The morning didn’t start out too badly. There was some frozen rain, but not much. All of the trees were iced over but the roads weren’t in bad shape.
I almost forgot but at the last minute remembered that we were going to pull off into a corner of Kansas to add it to our list for the 50 States Project. We made a very slight detour and gained another state.
Then we got back on the road through Oklahoma. We drove through both Tulsa and Oklahoma City, and found them to be strange. They were both huge, flat cities, with very little in the way of tall buildings. Both of them just seemed like a series of strip malls and highway exits. We just drove through them both, so maybe there is a more “city-like” part to them that we missed.
We met Danielle for lunch at a great Mexican restaurant (Ted’s Cafe Escondido), and this was definitely the highlight of the day. The trouble started after we left. I quickly realized that the roads had iced over.
I was driving over one of those small bridge/overpass things the first time I felt the car skid. You always see signs indicating that these bridges freeze before the rest of the road, but before this I had never really noticed it. Mike asked, “What was that?” “The road pushed me!” I said, indignant. I realized it was because the bridge was frozen, and I started slowing down for the bridges. Of course, we were already going well below the speed limit but I started slowing to maybe 25 mph on the bridges to avoid another skid. And I was surprised at how many there were. Oklahoma is as flat as a pancake, but apparently they need quite a few drainage overpasses.

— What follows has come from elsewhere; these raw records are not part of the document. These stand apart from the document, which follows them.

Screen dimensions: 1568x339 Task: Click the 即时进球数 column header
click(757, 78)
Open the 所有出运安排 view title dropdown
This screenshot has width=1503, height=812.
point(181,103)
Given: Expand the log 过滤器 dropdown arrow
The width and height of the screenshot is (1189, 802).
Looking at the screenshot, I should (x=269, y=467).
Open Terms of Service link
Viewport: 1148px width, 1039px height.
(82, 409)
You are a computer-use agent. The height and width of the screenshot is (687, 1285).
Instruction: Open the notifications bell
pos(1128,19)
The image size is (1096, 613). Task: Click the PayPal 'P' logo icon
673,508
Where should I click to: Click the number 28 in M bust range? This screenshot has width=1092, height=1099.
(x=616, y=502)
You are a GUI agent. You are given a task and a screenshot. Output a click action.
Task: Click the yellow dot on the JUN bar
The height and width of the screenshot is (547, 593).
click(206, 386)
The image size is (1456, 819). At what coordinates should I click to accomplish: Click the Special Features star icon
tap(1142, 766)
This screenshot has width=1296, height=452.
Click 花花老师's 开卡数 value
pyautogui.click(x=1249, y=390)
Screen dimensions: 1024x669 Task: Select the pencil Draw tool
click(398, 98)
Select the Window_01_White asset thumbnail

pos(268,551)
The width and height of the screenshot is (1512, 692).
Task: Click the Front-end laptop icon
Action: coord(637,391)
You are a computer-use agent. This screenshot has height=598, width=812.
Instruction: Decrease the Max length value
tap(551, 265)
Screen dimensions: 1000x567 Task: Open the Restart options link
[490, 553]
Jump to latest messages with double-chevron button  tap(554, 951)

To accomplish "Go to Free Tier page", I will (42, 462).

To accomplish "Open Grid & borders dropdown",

Then we started getting stuck in traffic due to accidents. We were stuck for more than an hour before getting detoured because of a tractor-trailer truck accident on one bridge. After that we continued our slow way into Texas, passing several car accident sites. Once again, outside Amarillo, we came to a dead stop for more than an hour. We opened the car doors and saw ice covering the ground, at least as thick as my finger.
Eventually we crawled into Amarillo and decided to stop there for the night, which was not the original plan. Unfortunately, everyone else had already had the same idea. Every hotel we tried in Amarillo was booked. I called around to at least 10 hotels and we stopped at a few as well, with no luck. Eventually we decided to keep going until we could find a room.
The only good thing was that almost everyone was off the road by this time, and we didn’t see any more accidents. Mike drove while I searched for upcoming hotels on my phone. At last, after about 20 or 30 minutes, I found one. We finally got off the road in Hereford, TX, very relieved.